■ **WHAT THIS TASK INVOLVES**: Would you tally how many lines in the records include the word "footer"? Reply with the number only.

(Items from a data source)
************

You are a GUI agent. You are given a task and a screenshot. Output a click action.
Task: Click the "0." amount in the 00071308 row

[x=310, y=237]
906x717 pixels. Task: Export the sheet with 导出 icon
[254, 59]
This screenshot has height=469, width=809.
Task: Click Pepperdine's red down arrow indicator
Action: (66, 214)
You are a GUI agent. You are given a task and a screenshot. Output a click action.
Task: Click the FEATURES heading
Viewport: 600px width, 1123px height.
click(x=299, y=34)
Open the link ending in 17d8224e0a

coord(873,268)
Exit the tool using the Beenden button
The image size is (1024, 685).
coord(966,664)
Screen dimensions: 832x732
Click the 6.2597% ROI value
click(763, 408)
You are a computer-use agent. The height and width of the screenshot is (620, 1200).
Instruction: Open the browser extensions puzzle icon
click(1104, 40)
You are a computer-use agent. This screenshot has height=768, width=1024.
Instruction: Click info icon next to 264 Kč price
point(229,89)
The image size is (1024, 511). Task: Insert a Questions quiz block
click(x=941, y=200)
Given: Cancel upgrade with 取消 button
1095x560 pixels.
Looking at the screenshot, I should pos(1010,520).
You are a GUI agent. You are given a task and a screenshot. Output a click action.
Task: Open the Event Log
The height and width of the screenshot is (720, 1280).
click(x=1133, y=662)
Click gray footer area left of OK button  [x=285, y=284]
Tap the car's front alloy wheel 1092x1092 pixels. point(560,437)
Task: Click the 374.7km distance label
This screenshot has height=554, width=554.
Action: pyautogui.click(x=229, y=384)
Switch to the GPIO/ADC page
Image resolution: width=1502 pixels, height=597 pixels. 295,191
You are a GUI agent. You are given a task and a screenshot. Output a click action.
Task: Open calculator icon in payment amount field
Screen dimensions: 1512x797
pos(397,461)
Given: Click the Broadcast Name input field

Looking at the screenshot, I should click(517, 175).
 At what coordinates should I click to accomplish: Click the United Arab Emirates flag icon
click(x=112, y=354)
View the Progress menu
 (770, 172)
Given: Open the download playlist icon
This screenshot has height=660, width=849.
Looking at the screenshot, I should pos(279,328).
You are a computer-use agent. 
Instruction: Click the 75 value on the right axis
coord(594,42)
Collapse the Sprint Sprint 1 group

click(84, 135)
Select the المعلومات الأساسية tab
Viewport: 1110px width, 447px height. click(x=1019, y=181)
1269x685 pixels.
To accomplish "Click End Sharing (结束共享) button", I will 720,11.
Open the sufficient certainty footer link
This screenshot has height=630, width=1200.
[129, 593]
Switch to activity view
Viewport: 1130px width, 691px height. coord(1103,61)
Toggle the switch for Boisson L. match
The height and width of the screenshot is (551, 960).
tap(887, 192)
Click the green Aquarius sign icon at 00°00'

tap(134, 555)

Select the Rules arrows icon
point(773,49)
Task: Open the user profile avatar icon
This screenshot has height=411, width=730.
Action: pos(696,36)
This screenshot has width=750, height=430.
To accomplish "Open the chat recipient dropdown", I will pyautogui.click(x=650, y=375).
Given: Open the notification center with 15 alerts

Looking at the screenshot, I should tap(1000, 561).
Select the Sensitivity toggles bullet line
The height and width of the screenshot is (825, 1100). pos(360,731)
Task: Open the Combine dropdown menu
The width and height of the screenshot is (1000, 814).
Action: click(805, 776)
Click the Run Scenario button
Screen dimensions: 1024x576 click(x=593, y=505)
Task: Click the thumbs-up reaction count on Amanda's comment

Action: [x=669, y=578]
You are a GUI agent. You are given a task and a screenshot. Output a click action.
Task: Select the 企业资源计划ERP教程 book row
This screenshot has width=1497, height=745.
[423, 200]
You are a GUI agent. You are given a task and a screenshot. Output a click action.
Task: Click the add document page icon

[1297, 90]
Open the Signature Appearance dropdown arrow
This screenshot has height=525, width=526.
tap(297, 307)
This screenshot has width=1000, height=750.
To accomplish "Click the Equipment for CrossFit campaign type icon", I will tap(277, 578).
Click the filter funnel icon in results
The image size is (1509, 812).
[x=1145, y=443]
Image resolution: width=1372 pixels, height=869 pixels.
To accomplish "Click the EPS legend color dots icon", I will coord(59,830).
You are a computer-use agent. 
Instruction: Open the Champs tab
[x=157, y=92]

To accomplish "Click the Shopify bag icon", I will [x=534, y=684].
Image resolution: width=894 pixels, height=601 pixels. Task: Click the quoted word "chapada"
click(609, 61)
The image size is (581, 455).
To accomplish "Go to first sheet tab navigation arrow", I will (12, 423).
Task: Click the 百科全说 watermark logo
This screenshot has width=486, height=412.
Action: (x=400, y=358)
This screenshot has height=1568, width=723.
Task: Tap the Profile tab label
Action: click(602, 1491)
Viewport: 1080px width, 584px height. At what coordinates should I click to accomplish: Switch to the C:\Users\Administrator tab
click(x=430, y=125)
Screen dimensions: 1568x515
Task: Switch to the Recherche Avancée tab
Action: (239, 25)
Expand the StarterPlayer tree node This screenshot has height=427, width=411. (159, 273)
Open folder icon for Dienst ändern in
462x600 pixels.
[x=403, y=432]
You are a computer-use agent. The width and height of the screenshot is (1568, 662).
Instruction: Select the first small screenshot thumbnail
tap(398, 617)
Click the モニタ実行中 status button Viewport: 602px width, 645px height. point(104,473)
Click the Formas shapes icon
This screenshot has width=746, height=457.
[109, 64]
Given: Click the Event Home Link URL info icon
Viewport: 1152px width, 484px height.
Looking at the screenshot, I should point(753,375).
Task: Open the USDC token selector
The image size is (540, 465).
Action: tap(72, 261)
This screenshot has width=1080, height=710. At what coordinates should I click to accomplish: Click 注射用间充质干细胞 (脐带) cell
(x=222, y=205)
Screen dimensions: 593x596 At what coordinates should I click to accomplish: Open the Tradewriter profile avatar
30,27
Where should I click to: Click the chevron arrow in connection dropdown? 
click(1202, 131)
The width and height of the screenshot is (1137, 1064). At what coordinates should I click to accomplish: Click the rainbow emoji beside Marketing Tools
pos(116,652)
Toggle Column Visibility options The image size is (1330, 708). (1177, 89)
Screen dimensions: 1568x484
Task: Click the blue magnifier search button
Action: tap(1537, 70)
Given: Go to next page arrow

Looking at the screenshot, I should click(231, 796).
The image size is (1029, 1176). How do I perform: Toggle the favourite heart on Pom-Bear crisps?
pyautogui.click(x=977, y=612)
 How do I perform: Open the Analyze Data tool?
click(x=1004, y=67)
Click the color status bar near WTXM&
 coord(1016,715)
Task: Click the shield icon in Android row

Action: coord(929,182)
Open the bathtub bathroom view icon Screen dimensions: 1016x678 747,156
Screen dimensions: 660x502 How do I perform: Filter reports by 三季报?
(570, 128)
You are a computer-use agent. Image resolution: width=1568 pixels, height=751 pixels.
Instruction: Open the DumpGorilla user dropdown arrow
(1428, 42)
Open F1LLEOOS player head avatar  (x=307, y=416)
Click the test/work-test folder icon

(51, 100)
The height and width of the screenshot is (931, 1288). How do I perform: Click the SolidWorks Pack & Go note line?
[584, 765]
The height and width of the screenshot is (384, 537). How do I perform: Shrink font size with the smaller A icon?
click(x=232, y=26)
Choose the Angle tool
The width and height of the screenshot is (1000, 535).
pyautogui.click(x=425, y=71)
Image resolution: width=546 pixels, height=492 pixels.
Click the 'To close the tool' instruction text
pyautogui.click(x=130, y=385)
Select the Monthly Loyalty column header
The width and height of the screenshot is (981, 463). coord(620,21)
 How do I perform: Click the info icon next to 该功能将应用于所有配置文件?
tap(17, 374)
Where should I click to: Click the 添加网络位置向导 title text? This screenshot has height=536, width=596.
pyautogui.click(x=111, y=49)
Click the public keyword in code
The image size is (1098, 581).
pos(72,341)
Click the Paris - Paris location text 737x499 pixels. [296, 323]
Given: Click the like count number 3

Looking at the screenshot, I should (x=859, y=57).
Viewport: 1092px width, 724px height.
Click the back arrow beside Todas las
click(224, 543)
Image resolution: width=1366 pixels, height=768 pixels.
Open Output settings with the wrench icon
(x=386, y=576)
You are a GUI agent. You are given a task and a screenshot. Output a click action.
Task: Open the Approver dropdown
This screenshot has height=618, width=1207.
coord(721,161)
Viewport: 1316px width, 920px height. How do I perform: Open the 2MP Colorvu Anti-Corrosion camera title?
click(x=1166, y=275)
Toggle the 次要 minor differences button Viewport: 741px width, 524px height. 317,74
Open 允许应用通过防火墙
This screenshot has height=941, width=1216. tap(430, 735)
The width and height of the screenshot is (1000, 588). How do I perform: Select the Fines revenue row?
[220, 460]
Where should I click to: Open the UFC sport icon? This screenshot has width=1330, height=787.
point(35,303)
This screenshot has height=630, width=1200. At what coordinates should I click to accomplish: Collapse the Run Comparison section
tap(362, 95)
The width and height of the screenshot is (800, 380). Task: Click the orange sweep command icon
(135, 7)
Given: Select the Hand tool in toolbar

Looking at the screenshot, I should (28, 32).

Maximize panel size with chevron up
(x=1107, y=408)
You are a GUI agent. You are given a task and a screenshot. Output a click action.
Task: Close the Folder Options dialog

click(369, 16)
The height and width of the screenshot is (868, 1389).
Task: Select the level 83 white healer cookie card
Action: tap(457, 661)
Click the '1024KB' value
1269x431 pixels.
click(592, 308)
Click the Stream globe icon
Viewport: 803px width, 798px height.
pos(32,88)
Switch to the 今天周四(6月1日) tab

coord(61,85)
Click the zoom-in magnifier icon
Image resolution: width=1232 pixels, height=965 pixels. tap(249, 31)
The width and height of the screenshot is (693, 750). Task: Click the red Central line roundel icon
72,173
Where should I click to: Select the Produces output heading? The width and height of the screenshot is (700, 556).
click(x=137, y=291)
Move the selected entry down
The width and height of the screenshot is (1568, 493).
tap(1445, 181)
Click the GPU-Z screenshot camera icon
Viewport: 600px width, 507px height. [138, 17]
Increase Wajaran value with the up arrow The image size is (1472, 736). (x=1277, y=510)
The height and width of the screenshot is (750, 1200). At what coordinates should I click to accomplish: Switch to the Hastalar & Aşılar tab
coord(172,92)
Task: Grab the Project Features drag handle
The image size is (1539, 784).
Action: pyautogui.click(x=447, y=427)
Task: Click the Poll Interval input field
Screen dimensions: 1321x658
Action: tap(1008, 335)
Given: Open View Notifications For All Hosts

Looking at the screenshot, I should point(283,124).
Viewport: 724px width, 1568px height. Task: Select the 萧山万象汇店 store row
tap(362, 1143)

************

■ **TASK SOLUTION**: 2